Our new paper, entitled "Perceptions of earthquake risks and knowledge about earthquake response among movement challenged persons in Dhaka City of Bangladesh, has been published in the International Journal of Disaster Risk Reduction (impact factor: 4.32). Below please find the abstract:
"Dhaka, Bangladesh is one Asian city that is at high risk of earthquakes. Persons with physical disabilities, particularly movement challenged persons (MCPs), is highly vulnerable to earthquakes because of their mobility impairment. This study aims to explore risk perceptions of earthquakes and knowledge about response to earthquakes among MCPs in Dhaka through a 2020 survey of 455 respondents. Four risk perception measures are developed: perceived probability of an earthquake, fear, perceived threat to life, and perceived damage to property in the event of an earthquake. Subsequent factor analysis reveals that these four measures are loaded on one factor named risk perception. Measures of knowledge about response to earthquakes include knowledge of where to seek shelter while being inside and outside of home during an earthquake, location of critical facilities and existence of evacuation route in the locality as well as their knowledge about National Plan for Disaster Management (NPDM) of Bangladesh.

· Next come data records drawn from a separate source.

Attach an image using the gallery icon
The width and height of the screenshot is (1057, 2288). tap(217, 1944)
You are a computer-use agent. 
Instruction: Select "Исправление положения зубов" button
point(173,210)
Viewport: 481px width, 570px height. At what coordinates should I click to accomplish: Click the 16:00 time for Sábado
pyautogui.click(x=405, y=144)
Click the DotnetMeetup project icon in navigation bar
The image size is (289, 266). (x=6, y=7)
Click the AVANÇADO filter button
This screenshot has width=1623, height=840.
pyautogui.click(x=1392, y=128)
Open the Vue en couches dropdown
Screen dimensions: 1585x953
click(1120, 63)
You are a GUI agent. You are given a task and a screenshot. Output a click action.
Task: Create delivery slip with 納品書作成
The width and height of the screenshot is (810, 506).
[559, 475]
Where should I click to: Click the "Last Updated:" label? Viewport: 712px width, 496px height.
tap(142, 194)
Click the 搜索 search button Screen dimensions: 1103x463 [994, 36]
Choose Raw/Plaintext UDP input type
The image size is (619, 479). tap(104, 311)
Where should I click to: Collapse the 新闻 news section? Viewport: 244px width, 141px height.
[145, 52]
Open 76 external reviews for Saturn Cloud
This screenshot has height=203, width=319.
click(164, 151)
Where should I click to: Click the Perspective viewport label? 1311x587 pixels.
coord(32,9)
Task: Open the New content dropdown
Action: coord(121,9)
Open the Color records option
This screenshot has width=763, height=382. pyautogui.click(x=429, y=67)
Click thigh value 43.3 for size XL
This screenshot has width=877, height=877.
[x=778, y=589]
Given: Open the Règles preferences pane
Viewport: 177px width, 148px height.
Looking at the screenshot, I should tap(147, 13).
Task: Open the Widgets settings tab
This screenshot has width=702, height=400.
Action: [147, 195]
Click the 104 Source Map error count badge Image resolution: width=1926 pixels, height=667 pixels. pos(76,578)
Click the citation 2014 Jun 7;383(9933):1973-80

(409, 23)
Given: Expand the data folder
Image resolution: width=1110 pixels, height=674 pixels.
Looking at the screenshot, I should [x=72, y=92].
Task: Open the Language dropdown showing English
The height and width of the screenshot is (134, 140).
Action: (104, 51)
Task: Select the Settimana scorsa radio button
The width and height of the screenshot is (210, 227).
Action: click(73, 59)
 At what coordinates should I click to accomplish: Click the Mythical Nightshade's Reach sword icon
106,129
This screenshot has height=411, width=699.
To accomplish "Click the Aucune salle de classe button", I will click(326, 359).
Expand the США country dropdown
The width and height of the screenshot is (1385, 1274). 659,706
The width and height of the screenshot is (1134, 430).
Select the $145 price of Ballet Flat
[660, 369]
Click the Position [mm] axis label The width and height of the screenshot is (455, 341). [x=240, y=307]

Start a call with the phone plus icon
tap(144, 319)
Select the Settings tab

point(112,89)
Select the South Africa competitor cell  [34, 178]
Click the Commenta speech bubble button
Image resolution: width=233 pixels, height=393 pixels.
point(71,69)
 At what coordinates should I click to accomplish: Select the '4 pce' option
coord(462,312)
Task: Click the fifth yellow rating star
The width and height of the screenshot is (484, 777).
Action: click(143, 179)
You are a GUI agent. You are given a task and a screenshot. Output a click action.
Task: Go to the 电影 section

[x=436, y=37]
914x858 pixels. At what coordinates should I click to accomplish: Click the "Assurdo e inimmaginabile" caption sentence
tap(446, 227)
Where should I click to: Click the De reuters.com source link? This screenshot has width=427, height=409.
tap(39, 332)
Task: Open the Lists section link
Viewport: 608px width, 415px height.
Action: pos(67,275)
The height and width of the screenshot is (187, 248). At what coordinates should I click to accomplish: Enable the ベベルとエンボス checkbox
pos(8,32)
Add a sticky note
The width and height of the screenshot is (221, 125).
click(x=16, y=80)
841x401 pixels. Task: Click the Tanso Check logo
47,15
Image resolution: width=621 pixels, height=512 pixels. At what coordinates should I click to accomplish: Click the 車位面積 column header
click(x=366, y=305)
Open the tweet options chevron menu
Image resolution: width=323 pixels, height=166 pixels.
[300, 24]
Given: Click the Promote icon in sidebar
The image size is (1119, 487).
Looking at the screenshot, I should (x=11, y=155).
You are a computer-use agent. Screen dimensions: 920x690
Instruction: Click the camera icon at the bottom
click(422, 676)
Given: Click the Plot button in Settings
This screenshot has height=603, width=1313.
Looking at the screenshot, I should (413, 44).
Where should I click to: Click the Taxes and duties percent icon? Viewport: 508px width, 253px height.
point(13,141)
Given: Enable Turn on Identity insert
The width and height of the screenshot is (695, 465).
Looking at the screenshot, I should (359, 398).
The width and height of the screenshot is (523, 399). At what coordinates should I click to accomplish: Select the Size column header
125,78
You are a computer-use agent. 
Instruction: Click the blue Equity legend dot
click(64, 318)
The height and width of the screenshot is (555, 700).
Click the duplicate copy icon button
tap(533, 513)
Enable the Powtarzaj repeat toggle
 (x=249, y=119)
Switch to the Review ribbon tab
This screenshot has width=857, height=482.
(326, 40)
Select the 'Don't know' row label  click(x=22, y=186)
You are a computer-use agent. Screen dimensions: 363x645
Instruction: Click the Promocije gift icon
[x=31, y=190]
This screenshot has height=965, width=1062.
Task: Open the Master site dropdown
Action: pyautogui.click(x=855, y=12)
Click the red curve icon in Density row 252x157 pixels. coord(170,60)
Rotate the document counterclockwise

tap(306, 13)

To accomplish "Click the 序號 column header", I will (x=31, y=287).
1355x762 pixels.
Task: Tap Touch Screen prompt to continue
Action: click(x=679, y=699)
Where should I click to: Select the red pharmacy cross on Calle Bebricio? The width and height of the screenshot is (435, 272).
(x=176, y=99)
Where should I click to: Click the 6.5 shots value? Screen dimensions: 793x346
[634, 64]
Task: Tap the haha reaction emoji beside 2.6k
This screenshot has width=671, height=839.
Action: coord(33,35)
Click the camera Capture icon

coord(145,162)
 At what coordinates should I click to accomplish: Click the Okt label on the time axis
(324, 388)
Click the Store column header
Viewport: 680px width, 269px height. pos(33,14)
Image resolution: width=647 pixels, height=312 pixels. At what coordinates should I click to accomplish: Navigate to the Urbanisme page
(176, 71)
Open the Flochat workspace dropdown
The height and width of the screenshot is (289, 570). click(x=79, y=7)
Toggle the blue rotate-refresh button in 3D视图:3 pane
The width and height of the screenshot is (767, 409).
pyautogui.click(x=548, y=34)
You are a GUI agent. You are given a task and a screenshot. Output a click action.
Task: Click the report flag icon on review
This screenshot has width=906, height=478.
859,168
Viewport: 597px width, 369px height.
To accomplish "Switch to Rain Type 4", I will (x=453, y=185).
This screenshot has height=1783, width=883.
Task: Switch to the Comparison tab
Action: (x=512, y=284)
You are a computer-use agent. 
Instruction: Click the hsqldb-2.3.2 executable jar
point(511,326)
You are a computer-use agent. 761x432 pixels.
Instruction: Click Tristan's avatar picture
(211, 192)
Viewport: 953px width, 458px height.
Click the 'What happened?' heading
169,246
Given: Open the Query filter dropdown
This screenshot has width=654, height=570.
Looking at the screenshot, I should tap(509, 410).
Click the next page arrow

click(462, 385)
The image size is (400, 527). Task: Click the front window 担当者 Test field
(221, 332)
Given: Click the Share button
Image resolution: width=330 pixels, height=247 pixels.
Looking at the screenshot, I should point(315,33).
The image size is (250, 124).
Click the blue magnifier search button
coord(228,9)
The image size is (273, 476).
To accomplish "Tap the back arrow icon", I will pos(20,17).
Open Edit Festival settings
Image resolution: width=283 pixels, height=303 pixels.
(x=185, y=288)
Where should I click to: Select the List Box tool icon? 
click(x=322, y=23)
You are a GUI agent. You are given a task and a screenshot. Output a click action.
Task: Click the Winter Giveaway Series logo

This study finds that mobility aid, age, income, education, building structure, previous experience with earthquake are significantly related to risk perceptions. MCPs who have participated in the training know what they should do in the event of an earthquake irrespective of being outside or inside of home. MCPs with more education are more likely to know about NPDM and the existence of fault lines in Bangladesh. Lack of accessibility in training centers and lack of dissemination of information about training are key reasons behind MCPs not participating in the training."
Our analysis article reflecting on the COVID-19 year was just published on the Conversation:
"Even though Americans shared the experience of living through a global pandemic, their individual attitudes towards it differed and evolved – sometimes dramatically...
Overall, our research shows the combination of timely information with trusting, well-connected communities, is most likely to result in collective risk mitigation behavior. Perhaps these insights can help the U.S. prepare better for the next pandemic."